Exercise goal | Return the data below in full, exactly as it stands.

Data extracts |
▽

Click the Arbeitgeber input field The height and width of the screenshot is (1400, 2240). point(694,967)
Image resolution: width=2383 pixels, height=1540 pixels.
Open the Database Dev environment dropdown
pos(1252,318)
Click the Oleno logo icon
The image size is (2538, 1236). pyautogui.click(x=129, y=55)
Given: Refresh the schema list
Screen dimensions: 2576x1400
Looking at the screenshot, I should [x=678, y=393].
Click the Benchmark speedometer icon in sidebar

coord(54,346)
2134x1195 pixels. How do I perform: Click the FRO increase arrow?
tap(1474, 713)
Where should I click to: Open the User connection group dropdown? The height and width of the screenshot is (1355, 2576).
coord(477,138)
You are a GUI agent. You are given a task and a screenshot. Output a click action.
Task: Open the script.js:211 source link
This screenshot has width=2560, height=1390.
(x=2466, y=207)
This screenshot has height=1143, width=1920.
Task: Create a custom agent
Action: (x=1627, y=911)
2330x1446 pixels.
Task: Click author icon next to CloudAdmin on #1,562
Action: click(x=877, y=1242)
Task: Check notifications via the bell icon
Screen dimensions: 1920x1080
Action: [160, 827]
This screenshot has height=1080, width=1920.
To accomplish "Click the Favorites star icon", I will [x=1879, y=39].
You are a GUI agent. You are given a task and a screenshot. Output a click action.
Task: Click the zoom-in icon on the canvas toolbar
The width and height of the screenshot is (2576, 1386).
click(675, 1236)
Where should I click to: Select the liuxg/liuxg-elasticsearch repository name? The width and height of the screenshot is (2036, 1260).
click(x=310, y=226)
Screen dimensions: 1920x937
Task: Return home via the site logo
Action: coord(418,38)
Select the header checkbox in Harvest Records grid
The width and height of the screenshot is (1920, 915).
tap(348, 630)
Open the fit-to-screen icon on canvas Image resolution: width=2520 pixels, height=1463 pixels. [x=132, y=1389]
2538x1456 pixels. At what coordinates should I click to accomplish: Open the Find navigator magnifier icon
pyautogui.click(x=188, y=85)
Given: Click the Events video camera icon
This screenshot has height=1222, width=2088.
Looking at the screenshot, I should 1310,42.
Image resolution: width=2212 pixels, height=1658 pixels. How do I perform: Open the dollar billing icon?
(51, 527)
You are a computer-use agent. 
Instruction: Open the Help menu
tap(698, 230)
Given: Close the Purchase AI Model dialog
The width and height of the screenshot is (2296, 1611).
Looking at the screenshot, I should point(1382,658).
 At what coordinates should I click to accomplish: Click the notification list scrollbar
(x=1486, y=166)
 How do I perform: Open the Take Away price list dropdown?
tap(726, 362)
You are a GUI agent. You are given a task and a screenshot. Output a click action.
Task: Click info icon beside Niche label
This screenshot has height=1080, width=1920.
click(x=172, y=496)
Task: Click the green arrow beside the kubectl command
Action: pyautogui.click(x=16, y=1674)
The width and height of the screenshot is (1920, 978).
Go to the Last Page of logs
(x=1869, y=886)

△

Written answer |
Click the Arbeitgeber input field The height and width of the screenshot is (1400, 2240). point(694,967)
Image resolution: width=2383 pixels, height=1540 pixels.
Open the Database Dev environment dropdown
pos(1252,318)
Click the Oleno logo icon
The image size is (2538, 1236). pyautogui.click(x=129, y=55)
Given: Refresh the schema list
Screen dimensions: 2576x1400
Looking at the screenshot, I should [x=678, y=393].
Click the Benchmark speedometer icon in sidebar

coord(54,346)
2134x1195 pixels. How do I perform: Click the FRO increase arrow?
tap(1474, 713)
Where should I click to: Open the User connection group dropdown? The height and width of the screenshot is (1355, 2576).
coord(477,138)
You are a GUI agent. You are given a task and a screenshot. Output a click action.
Task: Open the script.js:211 source link
This screenshot has width=2560, height=1390.
(x=2466, y=207)
This screenshot has height=1143, width=1920.
Task: Create a custom agent
Action: (x=1627, y=911)
2330x1446 pixels.
Task: Click author icon next to CloudAdmin on #1,562
Action: click(x=877, y=1242)
Task: Check notifications via the bell icon
Screen dimensions: 1920x1080
Action: [160, 827]
This screenshot has height=1080, width=1920.
To accomplish "Click the Favorites star icon", I will [x=1879, y=39].
You are a GUI agent. You are given a task and a screenshot. Output a click action.
Task: Click the zoom-in icon on the canvas toolbar
The width and height of the screenshot is (2576, 1386).
click(675, 1236)
Where should I click to: Select the liuxg/liuxg-elasticsearch repository name? The width and height of the screenshot is (2036, 1260).
click(x=310, y=226)
Screen dimensions: 1920x937
Task: Return home via the site logo
Action: coord(418,38)
Select the header checkbox in Harvest Records grid
The width and height of the screenshot is (1920, 915).
tap(348, 630)
Open the fit-to-screen icon on canvas Image resolution: width=2520 pixels, height=1463 pixels. [x=132, y=1389]
2538x1456 pixels. At what coordinates should I click to accomplish: Open the Find navigator magnifier icon
pyautogui.click(x=188, y=85)
Given: Click the Events video camera icon
This screenshot has height=1222, width=2088.
Looking at the screenshot, I should 1310,42.
Image resolution: width=2212 pixels, height=1658 pixels. How do I perform: Open the dollar billing icon?
(51, 527)
You are a computer-use agent. 
Instruction: Open the Help menu
tap(698, 230)
Given: Close the Purchase AI Model dialog
The width and height of the screenshot is (2296, 1611).
Looking at the screenshot, I should point(1382,658).
 At what coordinates should I click to accomplish: Click the notification list scrollbar
(x=1486, y=166)
 How do I perform: Open the Take Away price list dropdown?
tap(726, 362)
You are a GUI agent. You are given a task and a screenshot. Output a click action.
Task: Click info icon beside Niche label
This screenshot has height=1080, width=1920.
click(x=172, y=496)
Task: Click the green arrow beside the kubectl command
Action: pyautogui.click(x=16, y=1674)
The width and height of the screenshot is (1920, 978).
Go to the Last Page of logs
(x=1869, y=886)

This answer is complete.